The Bishop of Hexham and Newcastle is the Ordinary of the Roman Catholic Diocese of Hexham and Newcastle in the Province of Liverpool, known also on occasion as the Northern Province.

History

With the gradual abolition of the legal restrictions on the activities of Catholics in England and Wales in the early 19th century, Rome decided to proceed to bridge the gap of the centuries from Queen Elizabeth I by instituting Catholic dioceses on the regular historical pattern. Thus Pope Pius IX issued the Bull Universalis Ecclesiae of 29 September 1850 by which thirteen new dioceses which did not formally claim any continuity with the pre-Elizabethan English dioceses were created.
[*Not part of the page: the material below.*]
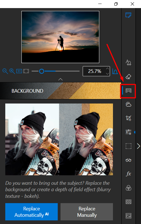141x224 pixels.
Task: Open the fx Effects tool
Action: click(128, 174)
The Vicariate Apostolic of the Northern District was duly elevated to diocese status as the Diocese of Hexham.

On 23 May 1861 the diocese became the Diocese of Hexham and Newcastle. In the early period from 1850 the diocese was a suffragan of the Metropolitan See of Westminster, but under Pope Pius X, on 28 October 1911, it was assigned to the newly created Province of Liverpool.

Current situation

The present diocese covers an area of 7,700 km2 of the counties of Northumberland, Tyne and Wear, Durham and that part of Cleveland which is north of the River Tees. The see is in the City of Newcastle upon Tyne where the seat is located at the Cathedral Church of Saint Mary, which was consecrated on 21 August 1860.
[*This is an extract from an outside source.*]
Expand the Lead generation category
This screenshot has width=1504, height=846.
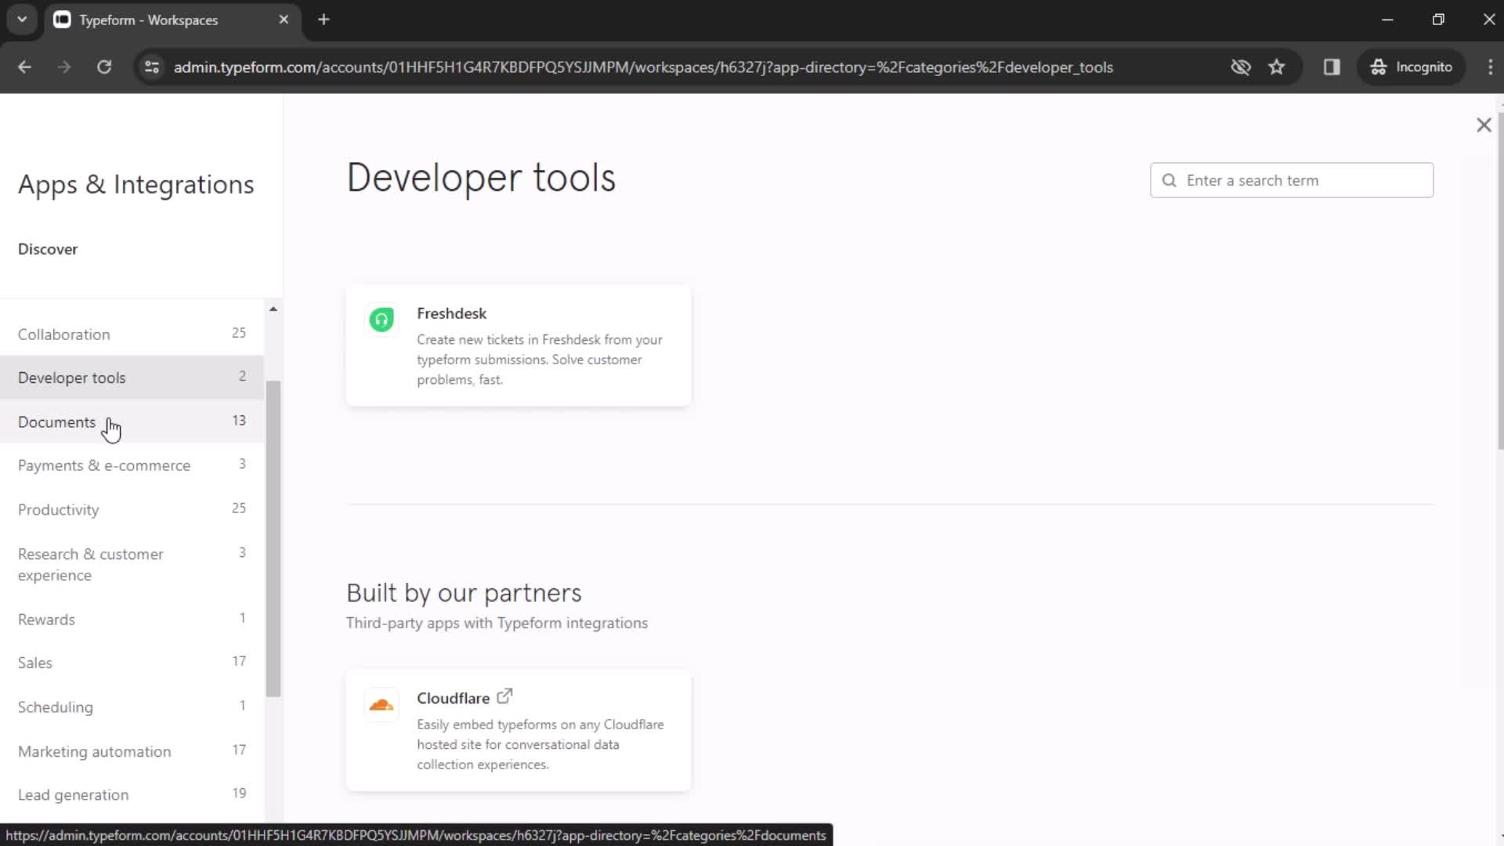(x=74, y=794)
The Bishop's residence was formerly Bishop's House, East Denton Hall, Newcastle upon Tyne. It is now at West Avenue, Gosforth, Newcastle upon Tyne.

The Right Reverend Séamus Cunningham, who was appointed the 13th Bishop of Hexham and Newcastle by Pope Benedict XVI on 9 January 2009. He had previously served as Vicar General and Diocesan Administrator. He was ordained on 20 March 2009, the Feast of Saint Cuthbert, patron of the diocese. Retired at the age of 76 in February 2019.

The previous bishop is the Right Reverend Robert Byrne. He was installed on 25 March 2019 in St Mary's Cathedral, Newcastle upon Tyne. Bishop Byrne submitted his resignation early, at the age of 66, citing that his episcopal ministry had become "too great a burden." His resignation was accepted by the Holy See on 12 December 2022.

Past and present ordinaries 

From 1850 to 1861 the title was Bishop of Hexham, and since 1861 it has been Bishop of Hexham and Newcastle.
By the decree of 29 September 1850 by Pope Pius IX, the Roman Catholic hierarchy was restored in England and Wales. Much of the Vicariate Apostolic of the Northern District of England became the Diocese of Hexham, and the Vicar Apostolic of the district became the Bishop of Hexham. The Diocese of Hexham comprised Northumberland, County Durham, Cumberland and Westmorland. The patrons of the diocese were Our Blessed Lady Immaculate and St Cuthbert.

On 22 April 1861, the Propaganda congregation decreed that St Mary's Cathedral, Newcastle upon Tyne should be the bishop's seat, and the Episcopal see should be renamed the Diocese of Hexham and Newcastle. The decree was approved by Pope Pius IX on 7 March, and was expedited on 23 May 1861.